## Task to carry out
Set down, exactly as written, every line from the top of the records below to the line containing "[Compartir en WhatsApp] (482, 2002)", both ends included, and no others.

[Data entries]
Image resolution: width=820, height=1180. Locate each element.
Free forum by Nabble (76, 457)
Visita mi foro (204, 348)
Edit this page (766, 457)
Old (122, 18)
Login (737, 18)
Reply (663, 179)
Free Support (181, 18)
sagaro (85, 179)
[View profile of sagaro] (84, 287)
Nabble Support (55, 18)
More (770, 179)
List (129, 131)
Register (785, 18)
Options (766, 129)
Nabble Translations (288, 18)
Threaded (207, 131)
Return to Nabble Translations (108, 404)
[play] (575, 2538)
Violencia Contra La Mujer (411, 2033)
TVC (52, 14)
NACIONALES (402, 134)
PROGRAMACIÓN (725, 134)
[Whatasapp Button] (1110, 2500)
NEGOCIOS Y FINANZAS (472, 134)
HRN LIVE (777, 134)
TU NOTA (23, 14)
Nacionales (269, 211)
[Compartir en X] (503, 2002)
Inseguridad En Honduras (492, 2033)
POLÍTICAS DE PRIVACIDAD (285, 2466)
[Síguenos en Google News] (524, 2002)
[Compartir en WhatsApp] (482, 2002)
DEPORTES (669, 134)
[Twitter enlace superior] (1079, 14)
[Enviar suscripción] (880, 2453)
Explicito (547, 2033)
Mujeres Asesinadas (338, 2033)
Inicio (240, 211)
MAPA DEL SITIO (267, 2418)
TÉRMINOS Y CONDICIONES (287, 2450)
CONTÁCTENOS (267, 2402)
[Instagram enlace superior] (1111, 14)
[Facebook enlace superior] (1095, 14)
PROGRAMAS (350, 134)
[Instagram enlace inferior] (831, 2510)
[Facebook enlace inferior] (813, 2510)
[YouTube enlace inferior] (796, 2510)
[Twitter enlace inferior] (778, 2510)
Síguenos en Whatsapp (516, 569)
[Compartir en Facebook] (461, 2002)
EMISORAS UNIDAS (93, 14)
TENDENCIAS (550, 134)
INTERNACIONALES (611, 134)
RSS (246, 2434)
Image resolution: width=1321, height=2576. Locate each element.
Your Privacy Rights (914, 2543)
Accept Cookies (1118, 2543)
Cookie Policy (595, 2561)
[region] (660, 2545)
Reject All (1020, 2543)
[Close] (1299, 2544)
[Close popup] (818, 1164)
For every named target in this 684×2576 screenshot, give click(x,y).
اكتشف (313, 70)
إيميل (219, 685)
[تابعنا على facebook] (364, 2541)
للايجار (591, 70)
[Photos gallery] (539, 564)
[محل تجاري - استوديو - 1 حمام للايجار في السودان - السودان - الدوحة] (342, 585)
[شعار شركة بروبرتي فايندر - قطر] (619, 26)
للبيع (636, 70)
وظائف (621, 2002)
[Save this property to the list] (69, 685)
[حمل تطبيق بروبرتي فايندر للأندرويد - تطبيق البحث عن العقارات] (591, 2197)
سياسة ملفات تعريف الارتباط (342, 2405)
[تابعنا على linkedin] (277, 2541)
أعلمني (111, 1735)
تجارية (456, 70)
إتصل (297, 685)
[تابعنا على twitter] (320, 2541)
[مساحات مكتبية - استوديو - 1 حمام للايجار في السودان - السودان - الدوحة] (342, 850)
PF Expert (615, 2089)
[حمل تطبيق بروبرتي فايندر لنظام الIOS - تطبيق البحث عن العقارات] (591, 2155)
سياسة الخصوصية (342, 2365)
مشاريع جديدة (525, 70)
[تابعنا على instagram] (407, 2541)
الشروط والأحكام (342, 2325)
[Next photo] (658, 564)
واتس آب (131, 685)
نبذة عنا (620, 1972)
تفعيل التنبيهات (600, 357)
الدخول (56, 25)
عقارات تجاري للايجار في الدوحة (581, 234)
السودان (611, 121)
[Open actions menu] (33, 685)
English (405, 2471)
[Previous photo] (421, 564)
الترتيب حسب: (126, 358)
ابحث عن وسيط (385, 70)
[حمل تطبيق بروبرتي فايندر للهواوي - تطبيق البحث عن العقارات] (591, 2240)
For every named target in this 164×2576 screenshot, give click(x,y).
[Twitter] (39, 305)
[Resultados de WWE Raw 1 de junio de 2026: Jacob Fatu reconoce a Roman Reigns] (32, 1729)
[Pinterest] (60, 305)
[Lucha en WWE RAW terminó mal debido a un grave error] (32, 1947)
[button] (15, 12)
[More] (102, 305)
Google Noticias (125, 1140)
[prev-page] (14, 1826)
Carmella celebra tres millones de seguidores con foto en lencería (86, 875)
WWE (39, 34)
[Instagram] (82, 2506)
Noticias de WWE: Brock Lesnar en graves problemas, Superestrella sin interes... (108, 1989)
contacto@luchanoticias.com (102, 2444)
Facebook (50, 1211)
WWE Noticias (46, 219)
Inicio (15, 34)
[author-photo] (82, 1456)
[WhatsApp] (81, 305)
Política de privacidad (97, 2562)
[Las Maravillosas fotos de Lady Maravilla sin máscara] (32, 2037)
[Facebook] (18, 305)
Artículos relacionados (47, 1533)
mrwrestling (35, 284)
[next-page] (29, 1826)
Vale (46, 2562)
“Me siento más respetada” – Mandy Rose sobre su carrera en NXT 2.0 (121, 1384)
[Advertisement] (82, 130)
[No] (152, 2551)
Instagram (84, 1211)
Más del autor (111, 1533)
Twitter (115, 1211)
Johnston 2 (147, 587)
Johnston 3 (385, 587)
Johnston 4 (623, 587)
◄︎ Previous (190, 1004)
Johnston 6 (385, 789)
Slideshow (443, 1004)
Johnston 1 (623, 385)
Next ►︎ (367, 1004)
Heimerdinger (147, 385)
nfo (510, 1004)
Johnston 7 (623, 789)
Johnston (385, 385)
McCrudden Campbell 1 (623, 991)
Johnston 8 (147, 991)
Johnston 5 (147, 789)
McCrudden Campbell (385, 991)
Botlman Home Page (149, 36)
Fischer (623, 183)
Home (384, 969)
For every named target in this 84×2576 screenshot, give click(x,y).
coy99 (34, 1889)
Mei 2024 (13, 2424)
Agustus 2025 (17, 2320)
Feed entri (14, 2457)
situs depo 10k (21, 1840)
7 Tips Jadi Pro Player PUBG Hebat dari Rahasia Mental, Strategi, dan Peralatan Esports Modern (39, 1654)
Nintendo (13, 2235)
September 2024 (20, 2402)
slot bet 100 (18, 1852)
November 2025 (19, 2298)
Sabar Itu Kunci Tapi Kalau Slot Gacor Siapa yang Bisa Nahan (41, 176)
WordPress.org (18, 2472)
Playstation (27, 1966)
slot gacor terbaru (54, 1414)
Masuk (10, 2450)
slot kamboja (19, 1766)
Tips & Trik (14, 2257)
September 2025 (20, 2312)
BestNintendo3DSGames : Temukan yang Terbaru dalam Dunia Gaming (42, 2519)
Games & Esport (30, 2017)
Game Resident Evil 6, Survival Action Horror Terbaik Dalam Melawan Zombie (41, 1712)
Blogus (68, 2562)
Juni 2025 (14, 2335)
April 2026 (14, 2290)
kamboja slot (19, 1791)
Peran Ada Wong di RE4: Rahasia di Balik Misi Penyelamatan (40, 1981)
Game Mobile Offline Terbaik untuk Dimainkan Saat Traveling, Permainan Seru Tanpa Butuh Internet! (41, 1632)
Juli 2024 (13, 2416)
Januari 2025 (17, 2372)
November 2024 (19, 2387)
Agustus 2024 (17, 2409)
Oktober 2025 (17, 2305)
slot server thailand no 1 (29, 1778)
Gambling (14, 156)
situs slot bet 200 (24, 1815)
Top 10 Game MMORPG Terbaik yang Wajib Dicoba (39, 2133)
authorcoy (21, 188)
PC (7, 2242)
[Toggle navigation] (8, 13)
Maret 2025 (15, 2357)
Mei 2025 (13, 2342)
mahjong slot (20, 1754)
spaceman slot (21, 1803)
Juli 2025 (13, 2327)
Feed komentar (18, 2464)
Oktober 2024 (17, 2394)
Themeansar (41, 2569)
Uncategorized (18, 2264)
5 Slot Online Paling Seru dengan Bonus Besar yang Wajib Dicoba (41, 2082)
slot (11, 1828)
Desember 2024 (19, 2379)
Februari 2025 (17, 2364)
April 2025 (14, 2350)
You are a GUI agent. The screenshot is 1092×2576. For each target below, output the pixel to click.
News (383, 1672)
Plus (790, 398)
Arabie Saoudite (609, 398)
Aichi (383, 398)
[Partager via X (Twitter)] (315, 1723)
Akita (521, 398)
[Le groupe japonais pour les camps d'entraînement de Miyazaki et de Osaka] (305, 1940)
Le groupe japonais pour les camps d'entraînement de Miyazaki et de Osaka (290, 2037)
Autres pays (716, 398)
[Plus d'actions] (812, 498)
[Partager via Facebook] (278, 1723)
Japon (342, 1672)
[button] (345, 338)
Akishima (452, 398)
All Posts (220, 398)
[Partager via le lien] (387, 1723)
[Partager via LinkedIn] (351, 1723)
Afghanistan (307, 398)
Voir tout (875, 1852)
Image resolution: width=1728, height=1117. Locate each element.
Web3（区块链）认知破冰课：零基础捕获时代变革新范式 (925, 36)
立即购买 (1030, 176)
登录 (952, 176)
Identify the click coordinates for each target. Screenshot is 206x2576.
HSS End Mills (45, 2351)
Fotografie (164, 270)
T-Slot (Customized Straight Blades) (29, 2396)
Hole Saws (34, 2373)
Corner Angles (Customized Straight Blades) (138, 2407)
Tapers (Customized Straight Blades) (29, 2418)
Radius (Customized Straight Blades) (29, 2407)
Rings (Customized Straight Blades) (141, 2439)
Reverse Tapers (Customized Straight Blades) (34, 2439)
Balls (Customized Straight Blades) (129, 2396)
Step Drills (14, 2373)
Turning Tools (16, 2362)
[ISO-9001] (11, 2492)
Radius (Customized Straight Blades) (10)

## Exercise result
Image resolution: width=820, height=1180. Locate each element.
Free forum by Nabble (76, 457)
Visita mi foro (204, 348)
Edit this page (766, 457)
Old (122, 18)
Login (737, 18)
Reply (663, 179)
Free Support (181, 18)
sagaro (85, 179)
[View profile of sagaro] (84, 287)
Nabble Support (55, 18)
More (770, 179)
List (129, 131)
Register (785, 18)
Options (766, 129)
Nabble Translations (288, 18)
Threaded (207, 131)
Return to Nabble Translations (108, 404)
[play] (575, 2538)
Violencia Contra La Mujer (411, 2033)
TVC (52, 14)
NACIONALES (402, 134)
PROGRAMACIÓN (725, 134)
[Whatasapp Button] (1110, 2500)
NEGOCIOS Y FINANZAS (472, 134)
HRN LIVE (777, 134)
TU NOTA (23, 14)
Nacionales (269, 211)
[Compartir en X] (503, 2002)
Inseguridad En Honduras (492, 2033)
POLÍTICAS DE PRIVACIDAD (285, 2466)
[Síguenos en Google News] (524, 2002)
[Compartir en WhatsApp] (482, 2002)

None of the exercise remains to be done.